▶ _YOUR OBJECTIVE_: Transcribe the records verbatim, from their beginning through the line containing "(796, 584).".
[EXTRACTED RECORDS]
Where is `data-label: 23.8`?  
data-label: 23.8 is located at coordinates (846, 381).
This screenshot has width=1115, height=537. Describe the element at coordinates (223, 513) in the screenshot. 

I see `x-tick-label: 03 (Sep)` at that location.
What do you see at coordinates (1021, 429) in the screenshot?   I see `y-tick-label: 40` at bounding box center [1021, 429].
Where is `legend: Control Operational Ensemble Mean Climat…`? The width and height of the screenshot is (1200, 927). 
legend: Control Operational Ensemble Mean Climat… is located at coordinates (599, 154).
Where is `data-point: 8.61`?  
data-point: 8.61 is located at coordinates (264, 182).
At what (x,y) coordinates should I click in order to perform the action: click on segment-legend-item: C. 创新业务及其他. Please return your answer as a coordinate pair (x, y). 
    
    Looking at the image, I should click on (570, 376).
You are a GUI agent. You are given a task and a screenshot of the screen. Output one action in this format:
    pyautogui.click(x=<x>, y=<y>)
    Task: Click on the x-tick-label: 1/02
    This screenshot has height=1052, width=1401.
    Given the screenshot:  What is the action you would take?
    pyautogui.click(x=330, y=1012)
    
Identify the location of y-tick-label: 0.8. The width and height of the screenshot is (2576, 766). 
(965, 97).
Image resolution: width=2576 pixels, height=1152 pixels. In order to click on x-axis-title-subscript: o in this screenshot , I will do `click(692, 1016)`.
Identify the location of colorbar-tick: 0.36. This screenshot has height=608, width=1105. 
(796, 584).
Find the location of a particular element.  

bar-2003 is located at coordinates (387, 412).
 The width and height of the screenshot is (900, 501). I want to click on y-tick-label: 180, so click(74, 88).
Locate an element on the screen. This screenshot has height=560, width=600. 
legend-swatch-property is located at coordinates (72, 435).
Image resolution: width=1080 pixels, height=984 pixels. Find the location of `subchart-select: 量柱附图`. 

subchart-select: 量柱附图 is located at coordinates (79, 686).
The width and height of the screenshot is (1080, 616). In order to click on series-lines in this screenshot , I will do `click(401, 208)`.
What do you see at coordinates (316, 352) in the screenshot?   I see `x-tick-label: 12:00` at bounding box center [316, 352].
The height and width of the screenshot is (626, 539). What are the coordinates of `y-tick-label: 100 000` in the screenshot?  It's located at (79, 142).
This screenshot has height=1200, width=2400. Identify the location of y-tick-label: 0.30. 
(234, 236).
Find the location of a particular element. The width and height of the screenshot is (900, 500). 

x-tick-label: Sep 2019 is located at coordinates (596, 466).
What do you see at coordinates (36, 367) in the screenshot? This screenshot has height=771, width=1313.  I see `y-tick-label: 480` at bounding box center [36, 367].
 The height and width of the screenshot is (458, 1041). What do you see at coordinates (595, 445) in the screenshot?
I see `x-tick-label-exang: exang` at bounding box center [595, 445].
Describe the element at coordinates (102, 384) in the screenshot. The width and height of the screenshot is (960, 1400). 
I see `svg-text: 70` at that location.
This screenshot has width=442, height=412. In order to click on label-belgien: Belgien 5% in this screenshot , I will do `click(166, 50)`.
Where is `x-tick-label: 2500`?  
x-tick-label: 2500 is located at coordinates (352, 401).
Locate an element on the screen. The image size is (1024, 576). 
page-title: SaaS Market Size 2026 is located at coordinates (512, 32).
[/EXTRACTED RECORDS]
▶ _YOUR RESPONSE_:
Where is `data-label: 23.8`?  
data-label: 23.8 is located at coordinates (846, 381).
This screenshot has width=1115, height=537. Describe the element at coordinates (223, 513) in the screenshot. 

I see `x-tick-label: 03 (Sep)` at that location.
What do you see at coordinates (1021, 429) in the screenshot?   I see `y-tick-label: 40` at bounding box center [1021, 429].
Where is `legend: Control Operational Ensemble Mean Climat…`? The width and height of the screenshot is (1200, 927). 
legend: Control Operational Ensemble Mean Climat… is located at coordinates (599, 154).
Where is `data-point: 8.61`?  
data-point: 8.61 is located at coordinates (264, 182).
At what (x,y) coordinates should I click in order to perform the action: click on segment-legend-item: C. 创新业务及其他. Please return your answer as a coordinate pair (x, y). 
    
    Looking at the image, I should click on (570, 376).
You are a GUI agent. You are given a task and a screenshot of the screen. Output one action in this format:
    pyautogui.click(x=<x>, y=<y>)
    Task: Click on the x-tick-label: 1/02
    This screenshot has height=1052, width=1401.
    Given the screenshot:  What is the action you would take?
    pyautogui.click(x=330, y=1012)
    
Identify the location of y-tick-label: 0.8. The width and height of the screenshot is (2576, 766). 
(965, 97).
Image resolution: width=2576 pixels, height=1152 pixels. In order to click on x-axis-title-subscript: o in this screenshot , I will do `click(692, 1016)`.
Identify the location of colorbar-tick: 0.36. This screenshot has height=608, width=1105. 
(796, 584).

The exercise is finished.